Шамшад АБДУЛЛАЕВ

    24 поэта и 2 комиссара

          / Под редакцией Василия Кондратьева, Милены Виноградовой.
          СПб.: Новая Луна, 1994.
          ISBN 5-85263-007-1
          С.66-69.




ВЗГЛЯД НА ПОЭТИЧЕСКУЮ РЕАЛЬНОСТЬ

        Начну с того, что поэзия, говоря коротко, – это довольно странная попытка, зачастую безнадежная, окликнуть некую доидеологическую целостность. Так что вопрошать о смысле прекрасного стихотворения – значит совершать более чем грубую ошибку. Любой "смысл" отличается отставанием от жизненной конкретики. Наивное желание многих поэтов расставить читателям ловушки из "художественных идей" завершается, как мы знаем, поражением, неизбежной местью оскверненного текста. Единственное, что можно допустить при анализе семантических координат в творчестве талантливых авторов, – это следующее определение: поиск ускользающей реальности; устремленность, которая предвещает в лучшем случае встречу с неистребимой материальностью мира. "Ценность стихотворения не в том, что оно означает, а в том, чем оно является", – любил повторять Айвор Ричардс. Едва ли эта знаменитая фраза предусматривает односторонний подход (примерно такого типа): чем непостижимее суть произведения, тем глубже и эффективнее образ. Возможно, здесь другая мысль: для стихотворения, претендующего на языковую и эстетическую дальность, на "организованное отсутствие смысла" (Адорно), идеальное обстоятельство возникает в том случае, когда оно всего лишь калькирует Здешнее, фиксирует дурманящую очевидность окружающей действительности, спрятанную в своей же откровенной заметности. И тогда сквозь точную метафору просвечивает, пробивается элементарная натура, обычный предмет, нагруженный большей длительностью, чем самая тонкая мысль о нем. Внимательный художник непременно почувствует, что каждая вещь как бы норовит подсунуть себя взамен собственной нераскрытой сущности и одновременно устраняется, уходит от человека. Полет осы, колыхание трав, голос друга, отрешенный вид подростка, созерцающего пыльный вихрь на краю улицы, скрип оконных створок, муха на столе, бегущие к автобусу женщины – все эти приметы настаивают на уникальности протекающего именно сейчас, именно в данный момент мимолетного отрезка жизни...
◆ ◆ ◆ ◆ ◆ ◆ ◆
§ Задание
Напишите продолжение эссе о поэтической реальности, начиная сразу после его последнего предложения.

§ Имеющиеся данные
◆ ◆ ◆ ◆ ◆ ◆ ◆
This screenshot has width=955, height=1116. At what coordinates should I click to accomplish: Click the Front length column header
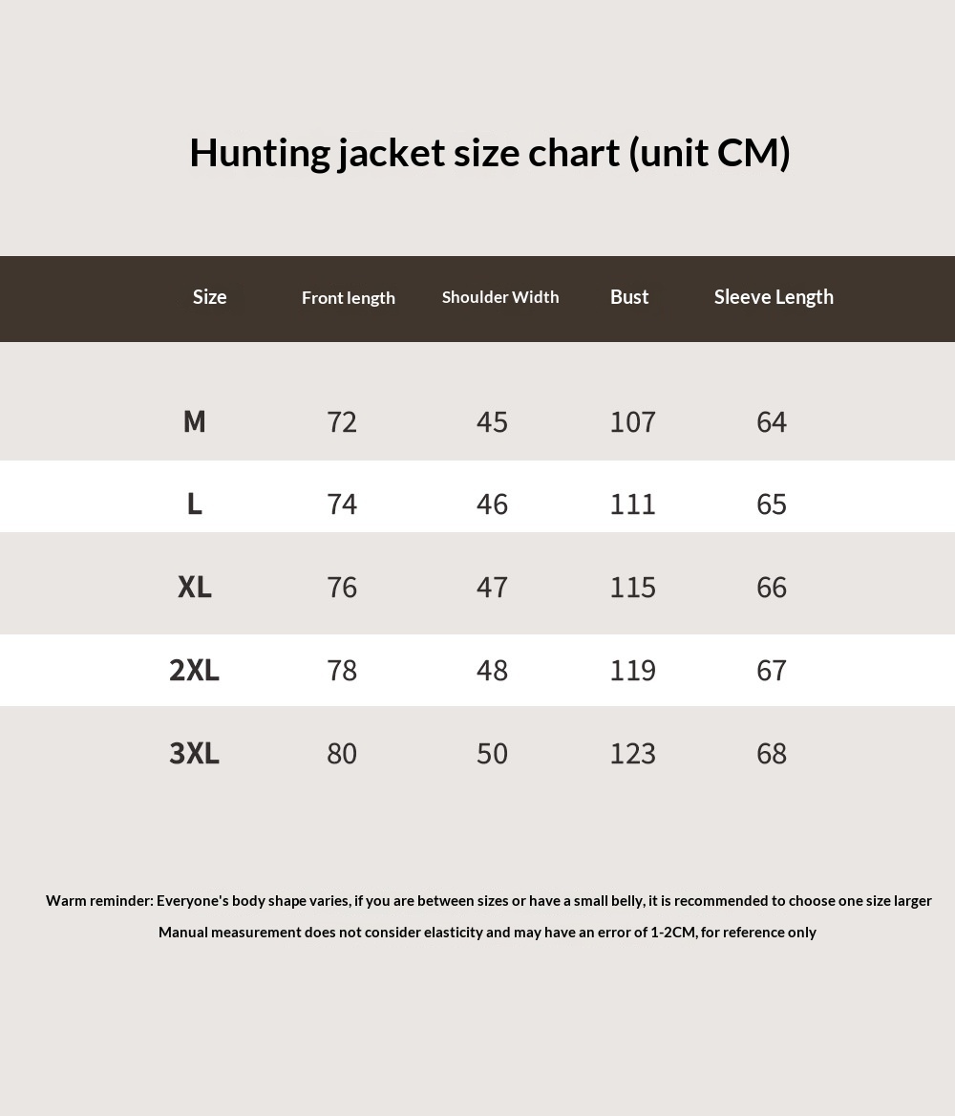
◆ ◆ ◆ ◆ ◆ ◆ ◆
§ Ответ
        Теперь я бы хотел прояснить некоторые свои пристрастия и ориентиры, касающиеся творческой методологии, образной пластики, художественности вообще.
        Во-первых: я отвергаю диктат темпоритмического построения, поскольку это признак механичности материала, а нас интересует сама стихотворная ткань, которая отнюдь не определяется только чистотой и статичностью размера. В музыкально-мелодическом плане, мне кажется, гораздо актуальнее сугубо личностный интонационный рисунок, регулирующий различные звуковые акценты, слабые и сильные позиции, скачки, паузу, дрожь, эхо, отголоски, шум, скошенность, лакуны, внезапный переход, вибрации. То есть подобная речевая модель образует определенное лирическое напряжение, как бы принуждая автора к волюнтаристским, "визионерским" усилиям и ввергая его в поток свободной ассоциативности.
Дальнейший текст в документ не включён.